Thus, the net increase is 24 bytes. If we assume that the smallest MTU in
the network is 576 bytes, that means that packets that don't get compressed
that are 552 bytes to 556 bytes in size will cause fragmentation under these
conditions. What is the probability that there will be no compression of
packets of that size?
 
Does someone have any statistics on the probability of larger packets
expanding during compression, thus not being compressed, so that this can be
used as part of this discussion?
 
On the issue of the flags: The bits are there. If they can be made to
provide some useful purpose, they should. I note that this document
(draft-ietf-ippcp-protocol-06.txt) was *not* one of those advanced to
Proposed Standard. The document also states that the flag bits are reserved
for future use. Perhaps this could be a future use.
 
This discussion is based on the trade-offs between performance at the
network level (possible fragmentation) and performance at the computational
level (inconsistent implementation). Given equal probability of impacting
both, I would design in favour of the network. However, in this case, I
don't know that the probabilities favour the network.

--- 
Tim Jenkins                       TimeStep Corporation 
tjenkins@timestep.com          http://www.timestep.com
<http://www.timestep.com/>  
(613) 599-3610 x4304               Fax: (613) 599-3617 

 

-----Original Message-----
From: Avram Shacham [mailto:shacham@cisco.com]
Sent: Wednesday, August 19, 1998 10:32 PM
To: Tim Jenkins
Cc: ipsec@tis.com; ippcp@external.cisco.com
Subject: Re: IPCOMP and Tunnel Mode



Tim, 


At 04:03 PM 8/19/98 -0400, Tim Jenkins wrote: 

>>>> 


I have some concerns about one of the requirements of the IPCOMP draft. It
states that if no compression is actually done, no IPCOMP header should be
added. While this may be fine in transport mode, it leads to the appearance
of an IP-in-IP packet in tunnel mode. 


This concerns me, since it seems that the only way to be sure that the
inbound IPCOMP SA should handle packet is to perform an SA lookup to see if
it should have been compressed. (Issues of policy verification on inbound
packets are intentionally left out of this discussion.) This leads to
inconsistent processing of inbound SAs. 


As an alternative, I implemented using one of the flag bits to indicate that
there was no compression and left the IPCOMP header in. This allowed a
consistent lookup on inbound processing for an SA based on SPI (or the
IPCOMP equivalent). I have also implemented the policy lookup method, and
the full-time use of the IPCOMP header was much cleaner... 

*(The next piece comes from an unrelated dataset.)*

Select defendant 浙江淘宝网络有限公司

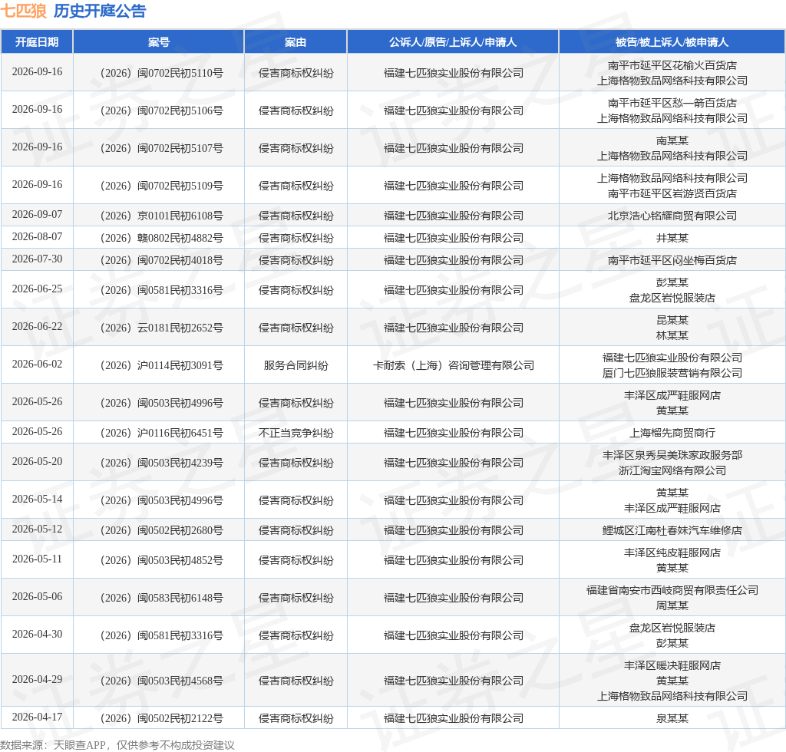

Comments encouraged (although I doubt most of you need that...) :-) 


The draft (rfc?) (sorry Dan, I could not avoid following your style :),
while defining the non-expansion policy, explains the reason for not adding
the IPCOMP header in that scenario (see the marked lines): 


2.2. Non-Expansion Policy 


If the total size of a compressed ULP payload and the IPComp header, 

as defined in section 3, is not smaller than the size of the original 

ULP payload, the IP datagram MUST be sent in the original 

non-compressed form. To clarify: If an IP datagram is sent 

non-compressed, no IPComp header is added to the datagram. This 

| policy ensures saving the decompression processing cycles and 

| avoiding incurring IP datagram fragmentation when the expanded 

| datagram is larger than MTU. 


In other words, when the size of a non-compressible packet is MTU, your
suggestion to add the IPCOMP header will cause packet fragmentation. 


The wg debated having always an IPCOMP header, even when the packet in sent
without compression. As such policy is actually equivalent to lowering the
MTU by four octets, the wg decided to reject this proposal. 


In addition, your implementation does not comply with the requirement to set
the flags field to zero: 


3.3. IPComp Header Structure 


[snip] 


Flags 


8-bit field. Reserved for future use. MUST be set to zero. 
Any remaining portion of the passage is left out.